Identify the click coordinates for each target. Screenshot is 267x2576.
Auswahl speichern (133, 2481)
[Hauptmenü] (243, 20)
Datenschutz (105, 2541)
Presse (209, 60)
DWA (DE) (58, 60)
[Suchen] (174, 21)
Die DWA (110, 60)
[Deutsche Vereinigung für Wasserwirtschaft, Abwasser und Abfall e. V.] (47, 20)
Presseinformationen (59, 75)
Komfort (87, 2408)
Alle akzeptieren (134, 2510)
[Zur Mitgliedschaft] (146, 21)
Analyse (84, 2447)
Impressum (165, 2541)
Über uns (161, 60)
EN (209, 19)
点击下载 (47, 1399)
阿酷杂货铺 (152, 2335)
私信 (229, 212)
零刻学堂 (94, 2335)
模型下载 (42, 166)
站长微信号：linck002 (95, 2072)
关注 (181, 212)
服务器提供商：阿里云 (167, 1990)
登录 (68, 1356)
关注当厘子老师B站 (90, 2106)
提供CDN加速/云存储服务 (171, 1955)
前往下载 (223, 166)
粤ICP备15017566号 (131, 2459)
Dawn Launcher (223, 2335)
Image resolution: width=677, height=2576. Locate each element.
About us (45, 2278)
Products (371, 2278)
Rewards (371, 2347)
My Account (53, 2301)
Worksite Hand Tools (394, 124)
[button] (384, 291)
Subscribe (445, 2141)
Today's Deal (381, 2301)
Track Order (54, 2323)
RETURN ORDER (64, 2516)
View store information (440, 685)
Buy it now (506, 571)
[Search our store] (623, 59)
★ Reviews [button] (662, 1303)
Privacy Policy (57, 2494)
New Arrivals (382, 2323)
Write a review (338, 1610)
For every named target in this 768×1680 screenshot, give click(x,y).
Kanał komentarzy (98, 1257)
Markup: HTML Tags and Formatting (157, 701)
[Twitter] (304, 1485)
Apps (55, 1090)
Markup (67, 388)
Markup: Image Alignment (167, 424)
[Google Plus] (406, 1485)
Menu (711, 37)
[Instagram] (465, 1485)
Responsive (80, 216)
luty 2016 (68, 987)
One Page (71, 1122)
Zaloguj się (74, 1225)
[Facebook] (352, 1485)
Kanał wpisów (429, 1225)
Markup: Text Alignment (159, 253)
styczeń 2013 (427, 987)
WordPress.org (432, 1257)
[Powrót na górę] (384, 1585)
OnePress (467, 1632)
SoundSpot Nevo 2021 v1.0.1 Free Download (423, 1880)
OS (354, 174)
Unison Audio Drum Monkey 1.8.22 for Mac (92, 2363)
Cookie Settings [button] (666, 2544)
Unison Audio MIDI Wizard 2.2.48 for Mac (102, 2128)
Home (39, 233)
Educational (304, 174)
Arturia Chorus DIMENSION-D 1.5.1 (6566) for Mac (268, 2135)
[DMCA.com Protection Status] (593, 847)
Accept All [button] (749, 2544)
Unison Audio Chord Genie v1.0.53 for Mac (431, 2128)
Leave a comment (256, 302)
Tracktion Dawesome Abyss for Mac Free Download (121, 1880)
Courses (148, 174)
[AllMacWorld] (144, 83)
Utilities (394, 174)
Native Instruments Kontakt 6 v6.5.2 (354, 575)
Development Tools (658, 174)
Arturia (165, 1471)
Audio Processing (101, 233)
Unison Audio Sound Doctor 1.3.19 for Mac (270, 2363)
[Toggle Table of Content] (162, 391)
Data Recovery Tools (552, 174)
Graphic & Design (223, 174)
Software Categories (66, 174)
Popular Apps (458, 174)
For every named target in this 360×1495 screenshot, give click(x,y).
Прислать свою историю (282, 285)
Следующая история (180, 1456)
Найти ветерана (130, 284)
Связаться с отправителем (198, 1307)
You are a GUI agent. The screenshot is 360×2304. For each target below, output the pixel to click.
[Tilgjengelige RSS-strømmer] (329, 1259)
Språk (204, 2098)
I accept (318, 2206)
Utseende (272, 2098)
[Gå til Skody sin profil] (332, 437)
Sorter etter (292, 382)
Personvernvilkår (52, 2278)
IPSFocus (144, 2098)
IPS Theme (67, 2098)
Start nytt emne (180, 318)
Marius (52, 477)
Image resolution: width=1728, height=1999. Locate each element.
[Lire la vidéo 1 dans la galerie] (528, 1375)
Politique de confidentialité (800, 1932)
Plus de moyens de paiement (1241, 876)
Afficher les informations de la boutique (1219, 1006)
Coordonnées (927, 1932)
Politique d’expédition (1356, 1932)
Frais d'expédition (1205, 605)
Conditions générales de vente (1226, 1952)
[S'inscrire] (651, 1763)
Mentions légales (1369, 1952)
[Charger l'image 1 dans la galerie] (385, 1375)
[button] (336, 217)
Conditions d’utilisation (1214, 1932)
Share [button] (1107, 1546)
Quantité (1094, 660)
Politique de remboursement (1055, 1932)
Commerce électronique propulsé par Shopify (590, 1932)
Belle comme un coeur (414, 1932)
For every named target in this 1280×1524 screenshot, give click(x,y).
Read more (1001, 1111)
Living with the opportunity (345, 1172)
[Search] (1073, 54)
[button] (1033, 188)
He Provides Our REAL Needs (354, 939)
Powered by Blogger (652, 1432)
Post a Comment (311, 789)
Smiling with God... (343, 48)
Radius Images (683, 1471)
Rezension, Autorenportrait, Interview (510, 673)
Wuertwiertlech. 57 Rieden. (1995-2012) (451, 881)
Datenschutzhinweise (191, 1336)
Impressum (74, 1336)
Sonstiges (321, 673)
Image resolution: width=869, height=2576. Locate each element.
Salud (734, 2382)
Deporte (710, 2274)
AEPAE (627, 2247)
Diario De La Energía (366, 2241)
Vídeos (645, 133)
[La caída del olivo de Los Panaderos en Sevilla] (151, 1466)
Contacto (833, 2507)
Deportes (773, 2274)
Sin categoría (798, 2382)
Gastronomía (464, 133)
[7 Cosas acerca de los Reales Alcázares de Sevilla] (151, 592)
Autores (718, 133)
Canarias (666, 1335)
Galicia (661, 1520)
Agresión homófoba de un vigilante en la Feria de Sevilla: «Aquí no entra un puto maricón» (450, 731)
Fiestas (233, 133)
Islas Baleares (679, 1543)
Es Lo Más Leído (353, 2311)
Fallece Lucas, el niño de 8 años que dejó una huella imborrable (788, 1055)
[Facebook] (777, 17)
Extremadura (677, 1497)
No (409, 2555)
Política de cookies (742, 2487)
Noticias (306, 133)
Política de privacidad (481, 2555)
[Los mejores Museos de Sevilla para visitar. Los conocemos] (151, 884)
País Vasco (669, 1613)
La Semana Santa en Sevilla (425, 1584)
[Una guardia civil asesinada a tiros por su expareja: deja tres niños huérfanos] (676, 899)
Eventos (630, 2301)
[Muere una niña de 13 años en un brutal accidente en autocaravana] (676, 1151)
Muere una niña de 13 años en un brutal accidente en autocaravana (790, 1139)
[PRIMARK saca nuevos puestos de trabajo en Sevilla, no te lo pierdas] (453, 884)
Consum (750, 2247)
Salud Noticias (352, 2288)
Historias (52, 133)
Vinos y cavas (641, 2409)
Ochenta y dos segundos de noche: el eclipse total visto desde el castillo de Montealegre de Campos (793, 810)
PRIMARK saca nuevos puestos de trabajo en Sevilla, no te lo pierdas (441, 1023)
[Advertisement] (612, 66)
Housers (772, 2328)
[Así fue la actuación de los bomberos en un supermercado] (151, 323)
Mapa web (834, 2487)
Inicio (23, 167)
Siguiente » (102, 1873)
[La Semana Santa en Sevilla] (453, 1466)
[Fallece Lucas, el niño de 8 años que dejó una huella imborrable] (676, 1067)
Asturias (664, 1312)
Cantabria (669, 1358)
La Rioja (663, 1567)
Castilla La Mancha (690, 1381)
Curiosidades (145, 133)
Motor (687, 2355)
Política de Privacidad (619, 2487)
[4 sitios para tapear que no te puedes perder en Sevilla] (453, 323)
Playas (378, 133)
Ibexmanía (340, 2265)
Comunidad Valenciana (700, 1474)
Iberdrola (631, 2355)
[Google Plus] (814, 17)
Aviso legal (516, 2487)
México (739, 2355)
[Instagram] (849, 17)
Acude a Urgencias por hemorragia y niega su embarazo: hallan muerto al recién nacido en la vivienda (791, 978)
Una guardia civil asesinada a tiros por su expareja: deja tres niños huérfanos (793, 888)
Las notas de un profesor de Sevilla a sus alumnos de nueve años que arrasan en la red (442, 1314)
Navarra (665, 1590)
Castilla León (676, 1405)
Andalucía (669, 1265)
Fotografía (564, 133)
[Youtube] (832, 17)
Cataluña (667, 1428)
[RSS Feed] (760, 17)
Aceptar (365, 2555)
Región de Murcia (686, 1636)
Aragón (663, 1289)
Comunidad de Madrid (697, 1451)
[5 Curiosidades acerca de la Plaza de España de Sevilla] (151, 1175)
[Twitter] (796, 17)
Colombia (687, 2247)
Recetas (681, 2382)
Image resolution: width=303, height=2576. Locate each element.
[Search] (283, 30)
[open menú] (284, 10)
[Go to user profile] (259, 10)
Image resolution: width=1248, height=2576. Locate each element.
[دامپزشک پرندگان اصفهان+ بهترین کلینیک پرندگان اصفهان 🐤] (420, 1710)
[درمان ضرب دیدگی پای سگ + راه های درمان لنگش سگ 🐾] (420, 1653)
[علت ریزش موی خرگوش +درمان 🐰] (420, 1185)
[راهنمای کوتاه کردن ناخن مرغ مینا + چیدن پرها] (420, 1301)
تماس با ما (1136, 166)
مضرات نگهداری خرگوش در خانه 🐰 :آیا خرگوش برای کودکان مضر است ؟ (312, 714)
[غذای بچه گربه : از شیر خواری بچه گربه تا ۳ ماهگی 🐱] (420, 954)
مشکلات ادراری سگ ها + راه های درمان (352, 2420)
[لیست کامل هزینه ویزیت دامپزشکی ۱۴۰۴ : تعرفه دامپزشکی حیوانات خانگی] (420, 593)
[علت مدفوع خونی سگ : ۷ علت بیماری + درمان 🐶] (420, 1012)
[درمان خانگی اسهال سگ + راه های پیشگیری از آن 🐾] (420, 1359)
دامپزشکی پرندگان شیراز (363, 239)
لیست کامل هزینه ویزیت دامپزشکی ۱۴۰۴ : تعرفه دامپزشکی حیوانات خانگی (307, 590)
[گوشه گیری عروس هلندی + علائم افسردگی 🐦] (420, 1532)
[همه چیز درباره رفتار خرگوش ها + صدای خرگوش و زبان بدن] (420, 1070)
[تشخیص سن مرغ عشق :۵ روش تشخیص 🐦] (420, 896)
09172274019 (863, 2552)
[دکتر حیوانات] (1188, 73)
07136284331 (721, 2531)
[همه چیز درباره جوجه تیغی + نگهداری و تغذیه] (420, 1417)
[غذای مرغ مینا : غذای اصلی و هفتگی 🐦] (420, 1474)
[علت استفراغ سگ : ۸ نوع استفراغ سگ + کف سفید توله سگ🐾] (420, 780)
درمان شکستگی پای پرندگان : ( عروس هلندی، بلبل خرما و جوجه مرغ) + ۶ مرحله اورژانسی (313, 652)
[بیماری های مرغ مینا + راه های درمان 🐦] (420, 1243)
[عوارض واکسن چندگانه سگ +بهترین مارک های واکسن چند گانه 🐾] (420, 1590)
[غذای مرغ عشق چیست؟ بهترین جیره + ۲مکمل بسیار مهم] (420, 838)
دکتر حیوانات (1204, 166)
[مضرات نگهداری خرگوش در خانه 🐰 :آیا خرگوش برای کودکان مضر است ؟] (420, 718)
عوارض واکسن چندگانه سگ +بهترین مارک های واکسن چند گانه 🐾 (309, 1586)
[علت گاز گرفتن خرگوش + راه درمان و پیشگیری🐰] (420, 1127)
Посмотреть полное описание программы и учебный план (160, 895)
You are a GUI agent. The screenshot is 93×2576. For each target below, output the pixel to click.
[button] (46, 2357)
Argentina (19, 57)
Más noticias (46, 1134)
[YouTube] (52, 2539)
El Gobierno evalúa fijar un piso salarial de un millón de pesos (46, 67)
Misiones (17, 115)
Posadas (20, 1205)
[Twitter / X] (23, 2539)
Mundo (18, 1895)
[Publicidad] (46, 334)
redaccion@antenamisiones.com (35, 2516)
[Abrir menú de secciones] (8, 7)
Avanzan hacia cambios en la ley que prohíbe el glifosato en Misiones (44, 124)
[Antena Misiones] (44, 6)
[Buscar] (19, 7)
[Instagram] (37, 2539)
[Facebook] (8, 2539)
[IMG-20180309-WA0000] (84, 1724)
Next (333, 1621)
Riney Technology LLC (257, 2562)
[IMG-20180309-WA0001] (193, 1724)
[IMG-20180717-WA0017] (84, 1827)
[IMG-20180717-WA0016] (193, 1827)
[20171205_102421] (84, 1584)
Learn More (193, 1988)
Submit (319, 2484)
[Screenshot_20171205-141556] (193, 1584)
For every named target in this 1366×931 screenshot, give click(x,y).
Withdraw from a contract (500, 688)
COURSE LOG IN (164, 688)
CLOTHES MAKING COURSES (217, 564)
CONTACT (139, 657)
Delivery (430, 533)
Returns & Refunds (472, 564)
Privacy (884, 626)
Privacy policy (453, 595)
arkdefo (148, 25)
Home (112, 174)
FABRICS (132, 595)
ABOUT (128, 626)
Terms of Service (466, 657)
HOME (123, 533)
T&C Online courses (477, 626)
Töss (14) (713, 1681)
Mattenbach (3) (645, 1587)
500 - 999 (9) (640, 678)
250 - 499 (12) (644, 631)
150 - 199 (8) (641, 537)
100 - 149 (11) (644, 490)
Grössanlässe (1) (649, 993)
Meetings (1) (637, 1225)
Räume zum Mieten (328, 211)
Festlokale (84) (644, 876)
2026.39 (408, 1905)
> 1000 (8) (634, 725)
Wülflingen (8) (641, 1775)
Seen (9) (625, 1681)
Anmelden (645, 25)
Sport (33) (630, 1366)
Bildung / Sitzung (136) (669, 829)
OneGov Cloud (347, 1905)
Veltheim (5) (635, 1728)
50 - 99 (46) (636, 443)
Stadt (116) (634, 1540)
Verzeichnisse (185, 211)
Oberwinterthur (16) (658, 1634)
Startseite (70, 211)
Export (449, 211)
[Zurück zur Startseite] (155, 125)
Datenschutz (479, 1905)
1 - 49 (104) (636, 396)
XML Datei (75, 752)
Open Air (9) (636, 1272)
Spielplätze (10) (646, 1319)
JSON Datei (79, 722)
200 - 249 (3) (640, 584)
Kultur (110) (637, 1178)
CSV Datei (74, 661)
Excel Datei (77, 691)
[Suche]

####################

Set down exactly the lines that begin the records and continue through the line bearing "[Zur Mitgliedschaft] (146, 21)"; include both ends.

Identify the click coordinates for each target. Screenshot is 267x2576.
Auswahl speichern (133, 2481)
[Hauptmenü] (243, 20)
Datenschutz (105, 2541)
Presse (209, 60)
DWA (DE) (58, 60)
[Suchen] (174, 21)
Die DWA (110, 60)
[Deutsche Vereinigung für Wasserwirtschaft, Abwasser und Abfall e. V.] (47, 20)
Presseinformationen (59, 75)
Komfort (87, 2408)
Alle akzeptieren (134, 2510)
[Zur Mitgliedschaft] (146, 21)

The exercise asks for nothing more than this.